If you want to drive your high performance street rocket to a race track, I have no problems as long as the vehicle is legal and you obey the usual laws, speed limits and stop signs.
At the track you can sign the waivers, hook up the nitrous bottle, put on the racing slicks and whip out your badboy attitude. Race until your brain is fried and your wallet is flattened. I’ll even come and watch some summer night. Run what ya brung.
I do appreciate the run what ya brung ethic, performance cars and street racing.
In 1972, some people, whom I may or may not know, believed very deeply in run what ya brung. What they brung was an A/Fuel Altered to Carling Avenue in Ottawa.
The car was called Bad Science and it ran on a combination of liquid nitromethane and Sunoco 260 gasoline. It was no where near vaguely legal to be on a city street. There were no front brakes, limited rear brakes, no lights, no signals, no mirrors and no speedometer.
It did have a tubular welded steel chassis, one seat, M/H racing slicks and a parachute. Other options included a 427 cubic inch Chevy big block with a 6-71 Roots supercharger. From each cylinder, the exhaust pipes were as big around as a coffee can. There were no mufflers.

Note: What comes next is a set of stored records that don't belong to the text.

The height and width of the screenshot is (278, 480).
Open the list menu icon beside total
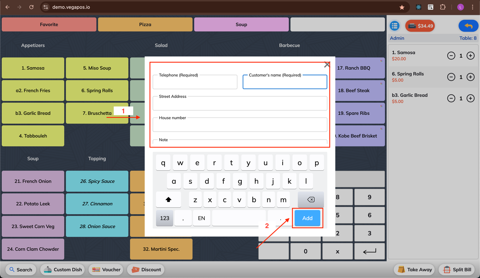click(x=395, y=26)
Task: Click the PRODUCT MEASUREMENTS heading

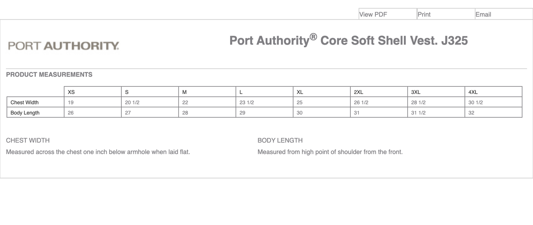Action: point(49,74)
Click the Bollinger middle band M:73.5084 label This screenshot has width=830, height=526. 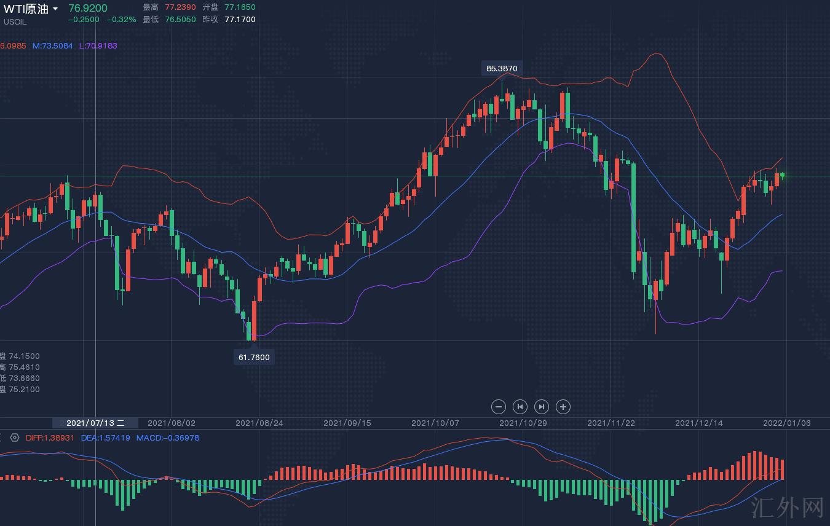click(x=53, y=45)
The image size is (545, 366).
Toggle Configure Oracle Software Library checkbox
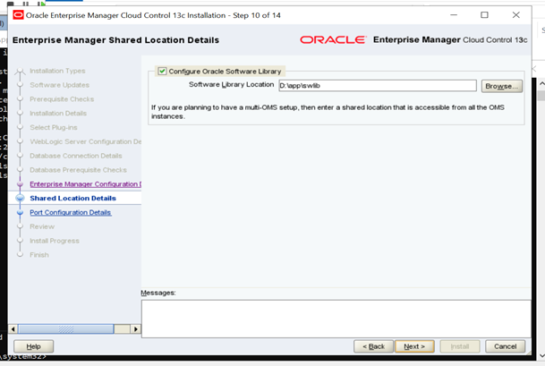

It is rumored that someone I may or may not know, put a mixture of chlorine bleach and gasoline under the rear wheels. The driver, it is alleged, spun the rear wheels in the fluid, igniting it in a ball of flames and smoke to warm the tires before the start of the run. This would have purportedly happened in the parking lot of the Fairlawn Plaza, but I wouldn’t know about that.
I would also suspect that several hundred people in the neighbourhood, trying to sleep, with the bedroom windows open on an August night, sat bolt upright in bed thinking the World Had Ended. A fuel car in those days would make a noise like 6300 artillery cannons going off in your bedroom every minute, with about the same amount of flame and smoke.

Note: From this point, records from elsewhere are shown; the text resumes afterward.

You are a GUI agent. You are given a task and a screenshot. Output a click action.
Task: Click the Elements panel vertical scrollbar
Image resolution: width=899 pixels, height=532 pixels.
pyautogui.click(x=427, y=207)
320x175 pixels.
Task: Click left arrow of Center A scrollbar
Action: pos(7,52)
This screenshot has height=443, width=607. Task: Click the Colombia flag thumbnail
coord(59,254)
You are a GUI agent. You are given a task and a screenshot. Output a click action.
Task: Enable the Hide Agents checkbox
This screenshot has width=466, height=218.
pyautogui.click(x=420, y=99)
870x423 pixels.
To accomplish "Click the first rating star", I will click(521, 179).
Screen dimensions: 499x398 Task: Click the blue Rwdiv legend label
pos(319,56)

It was also alleged that Bad Science left two long, smoldering streaks of rubber for 1000 feet along Carling Avenue. I also have no information about Bad Science being hustled into a covered trailer immediately after the run. Or the trailer being spirited away before the police showed up.
Street race? Never. We need a “Pinks!” law.
Track race? If I had the money and the car, I’d be there. Allegedly.